**SOURCE EXTRACT**:

——————

In its answer, while appellant alleged that it would be inequitable to allow the mortgage to be foreclosed, no set of facts was alleged which would entitle appellant to any equitable relief from its default, under any authority cited or known to us.

The facts relied upon by appellant as entitling it to equitable relief may be briefly summarized as follows: Mr. Jones was in the hospital as the result of an accident from July 20th until after the grace period expired; there had been paid on the principal of the note and mortgage some eleven thousand dollars in excess of the annual payments required; and the interest payment was only a little short and a little late after the expiration of the grace period.

Much of appellant's argument in its brief is addressed to alleged facts which do not appear in the transcript of record, in violation of Section 7 of Rule 8 of this court. For instance, it is argued by appellant, but not borne out by the *330 record, that the principal payments were made out of the proceeds of timber cut from the mortgaged land. If that be true, it would seem to follow that the respondent's security had been to that extent depleted.

One of the principal facts argued by the appellant as entitling it to equitable relief is the hospitalization of Mr. Jones. It should, however, be pointed out that fifty days of the grace period had expired before Mr. Jones suffered his unfortunate accident, during which period of time the interest, although due, was not paid. Mr. Smith apparently handled all the affairs of the corporation and apparently had full authority to do so, except he needed or wanted express authorization from Mr. Jones to sign the particular check. Under all the circumstances, it is far from clear that the accident of Mr. Jones had any causative effect with respect to the default.

Appellant cites no decision from this or any other court which would entitle it to equitable relief on the facts disclosed by the record. The only authority cited by the appellant at all is 59 C.J.S. Mortgages, § 495 (6), p. 794.

The cited section deals with various factual situations, in which equitable principles have been invoked to relieve a mortgagor from acceleration of maturity of the debt. We have reviewed a number of decisions cited in the footnotes to said section and, suffice it to say, we found no case in which any court had accorded equitable relief to a mortgagor on facts at all similar to the facts disclosed by the record here.

——————

**DATA PROVIDED**:
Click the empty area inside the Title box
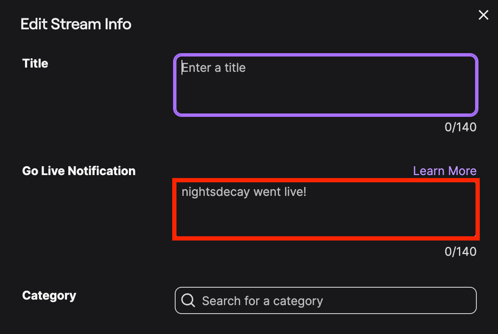Screen dimensions: 498x334 [325, 96]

——————

**REQUIRED WORK**:
• 1. Answer these from the mortgage foreclosure opinion:
(a) By about how much had payments on the principal exceeded the required annual payments?
(b) How many days of the grace period had expired before Mr. Jones suffered his accident?
(c) What is the only authority the appellant cites?
• 2. Carry the mortgage foreclosure opinion forward from its final paragraph.

**RESPONSES TO THE EXERCISE**:
• 1.
(a) Some eleven thousand dollars.
(b) Fifty days.
(c) 59 C.J.S. Mortgages, § 495 (6), p. 794.

• 2.
From a review of the decisions, referred to, it would appear that if the appellant considered itself entitled to equitable relief from its default, it should have properly alleged and proved such facts as would entitle it to consideration. The timber contract between the parties was not offered in evidence; no evidence was offered as to any down payment made by the appellant on the purchase price of the property; no evidence as to the status of the first mortgage *331 to Metropolitan Life Insurance Company with respect to whether it was current or in arrears and about to be foreclosed; no evidence as to the value or condition of the property at the time of the foreclosure proceeding; no evidence that respondent has been guilty of any unconscionable conduct; and no evidence as to the extent of income or benefits derived by the mortgagor from the premises while in possession, all of which would be very pertinent matters for the consideration of this court in determining whether, in fact, any unconscionable or inequitable hardship is being worked upon the appellant by the acceleration of the debt and the foreclosure of the mortgage.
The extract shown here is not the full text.